> **WORK REQUEST**: Look for the word "battery". Copy every line of the listing where it occurs.

> **MATERIAL TO PROCESS**:
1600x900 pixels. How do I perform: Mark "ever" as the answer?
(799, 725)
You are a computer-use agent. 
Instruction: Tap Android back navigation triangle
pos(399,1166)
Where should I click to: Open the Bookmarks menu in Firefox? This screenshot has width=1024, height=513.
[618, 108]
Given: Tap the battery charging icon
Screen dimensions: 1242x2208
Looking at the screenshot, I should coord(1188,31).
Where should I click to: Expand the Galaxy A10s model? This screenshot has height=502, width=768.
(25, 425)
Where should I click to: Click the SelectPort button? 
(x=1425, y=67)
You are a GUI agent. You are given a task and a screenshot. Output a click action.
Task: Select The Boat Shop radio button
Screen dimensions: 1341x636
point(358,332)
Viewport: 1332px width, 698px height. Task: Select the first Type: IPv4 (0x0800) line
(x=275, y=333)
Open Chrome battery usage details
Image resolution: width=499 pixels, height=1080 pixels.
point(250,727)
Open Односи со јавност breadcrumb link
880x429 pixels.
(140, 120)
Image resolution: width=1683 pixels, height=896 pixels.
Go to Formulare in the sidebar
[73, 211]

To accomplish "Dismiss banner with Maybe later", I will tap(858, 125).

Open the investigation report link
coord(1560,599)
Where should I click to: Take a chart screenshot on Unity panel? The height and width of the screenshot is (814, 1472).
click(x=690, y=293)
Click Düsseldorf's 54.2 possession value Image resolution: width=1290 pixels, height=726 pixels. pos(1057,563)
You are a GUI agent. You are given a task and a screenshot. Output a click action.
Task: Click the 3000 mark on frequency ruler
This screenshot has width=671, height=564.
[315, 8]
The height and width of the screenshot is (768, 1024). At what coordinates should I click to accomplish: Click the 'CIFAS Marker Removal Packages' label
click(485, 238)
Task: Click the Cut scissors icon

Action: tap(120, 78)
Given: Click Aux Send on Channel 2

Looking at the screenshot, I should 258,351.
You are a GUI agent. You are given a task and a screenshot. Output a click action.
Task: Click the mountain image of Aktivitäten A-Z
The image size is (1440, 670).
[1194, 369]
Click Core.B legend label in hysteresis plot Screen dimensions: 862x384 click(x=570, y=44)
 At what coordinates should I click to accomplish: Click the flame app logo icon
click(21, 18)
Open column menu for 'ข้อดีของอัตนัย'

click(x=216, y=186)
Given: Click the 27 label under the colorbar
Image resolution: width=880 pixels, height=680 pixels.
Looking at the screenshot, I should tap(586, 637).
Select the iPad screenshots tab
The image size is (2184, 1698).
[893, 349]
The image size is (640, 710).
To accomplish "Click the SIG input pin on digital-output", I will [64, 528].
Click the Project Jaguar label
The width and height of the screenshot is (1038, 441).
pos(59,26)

> **REPLY TO THE EXERCISE**:
Given: Tap the battery charging icon
Open Chrome battery usage details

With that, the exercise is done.